# Bubble Sort

Time Limit: 2000/1000 MS (Java/Others)    Memory Limit: 65536/65536 K (Java/Others)
Total Submission(s): 591    Accepted Submission(s): 359

Problem Description

P is a permutation of the integers from 1 to N(index starting from 1).
Here is the code of Bubble Sort in C++.

`for(int i=1;i<=N;++i)    for(int j=N,t;j>i;—j)        if(P[j-1] > P[j])            t=P[j],P[j]=P[j-1],P[j-1]=t;`

After the sort, the array is in increasing order. ?? wants to know the absolute values of difference of rightmost place and leftmost place for every number it reached.

Input

The first line of the input gives the number of test cases T; T test cases follow.
Each consists of one line with one integer N, followed by another line with a permutation of the integers from 1 to N, inclusive.

◇ ◇ ◇ ◇ ◇ ◇ ◇

Stated exercise: Copy the Bubble Sort problem again, beginning at the words "# Bubble Sort" and stopping after "number it reached.", and swap "increasing" for "ascending".

◇ ◇ ◇ ◇ ◇ ◇ ◇

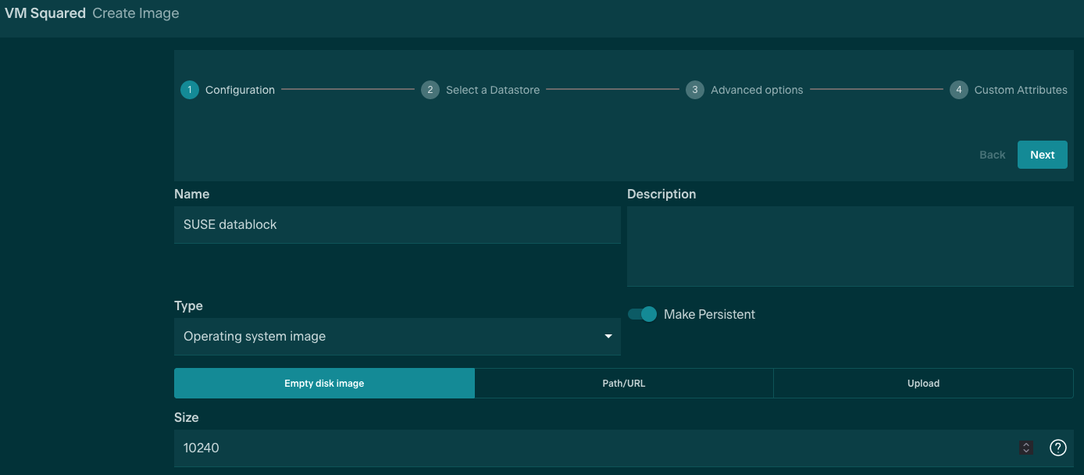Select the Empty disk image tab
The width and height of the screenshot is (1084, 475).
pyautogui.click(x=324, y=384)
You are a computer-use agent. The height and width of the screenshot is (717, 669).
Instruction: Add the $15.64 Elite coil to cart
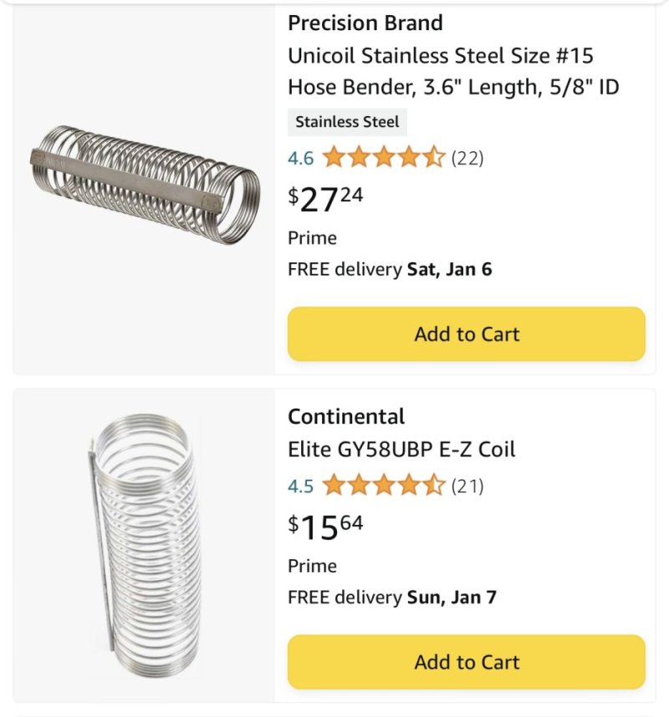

◇ ◇ ◇ ◇ ◇ ◇ ◇

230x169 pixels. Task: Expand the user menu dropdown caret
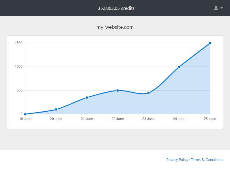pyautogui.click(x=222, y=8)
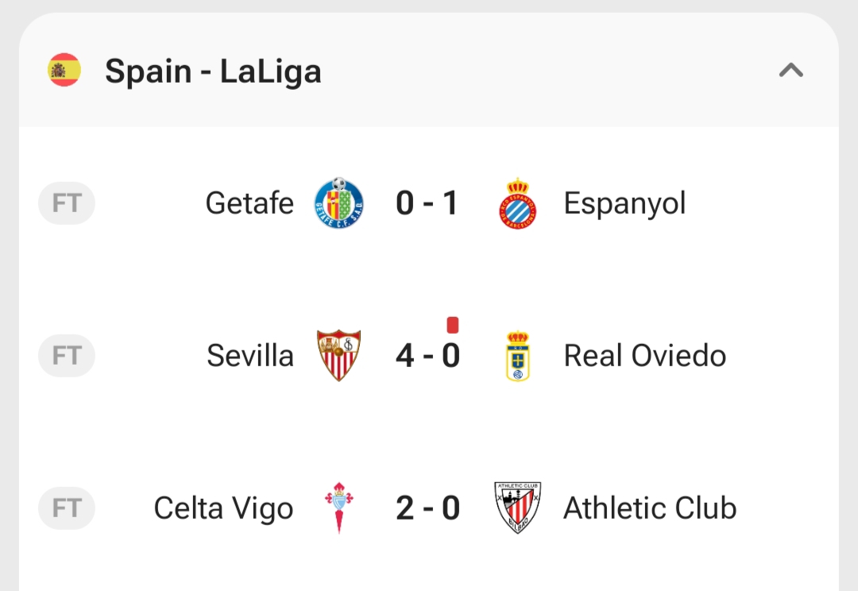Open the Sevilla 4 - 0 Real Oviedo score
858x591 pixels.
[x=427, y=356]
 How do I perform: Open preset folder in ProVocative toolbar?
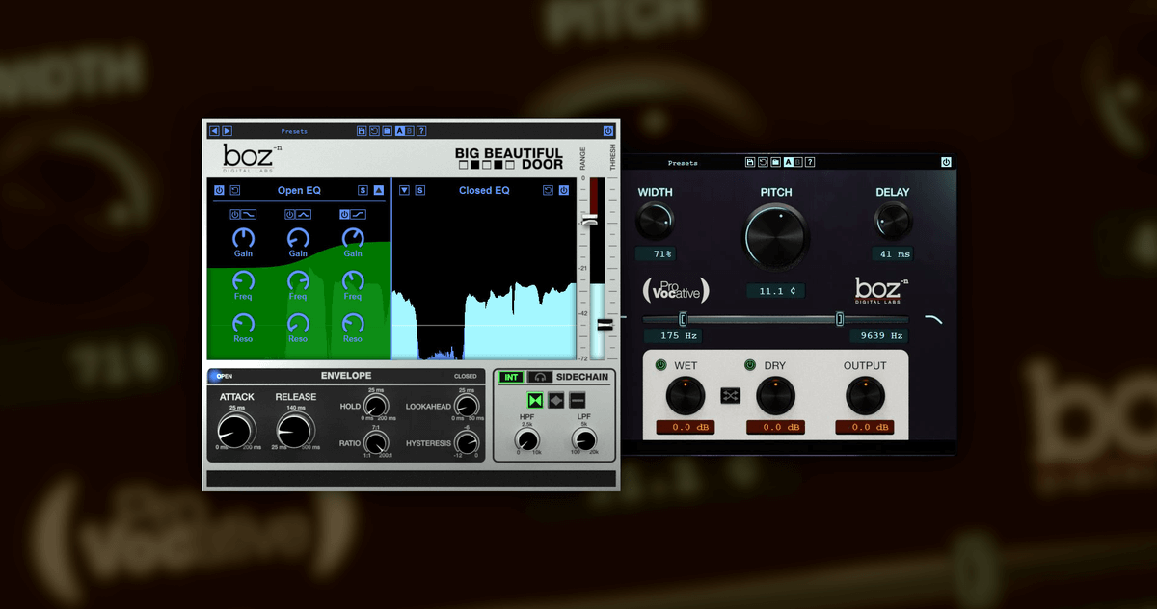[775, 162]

◇ ◇ ◇ ◇ ◇ ◇ ◇

Answer for the task:
# Bubble Sort

Time Limit: 2000/1000 MS (Java/Others)    Memory Limit: 65536/65536 K (Java/Others)
Total Submission(s): 591    Accepted Submission(s): 359

Problem Description

P is a permutation of the integers from 1 to N(index starting from 1).
Here is the code of Bubble Sort in C++.

`for(int i=1;i<=N;++i)    for(int j=N,t;j>i;—j)        if(P[j-1] > P[j])            t=P[j],P[j]=P[j-1],P[j-1]=t;`

After the sort, the array is in ascending order. ?? wants to know the absolute values of difference of rightmost place and leftmost place for every number it reached.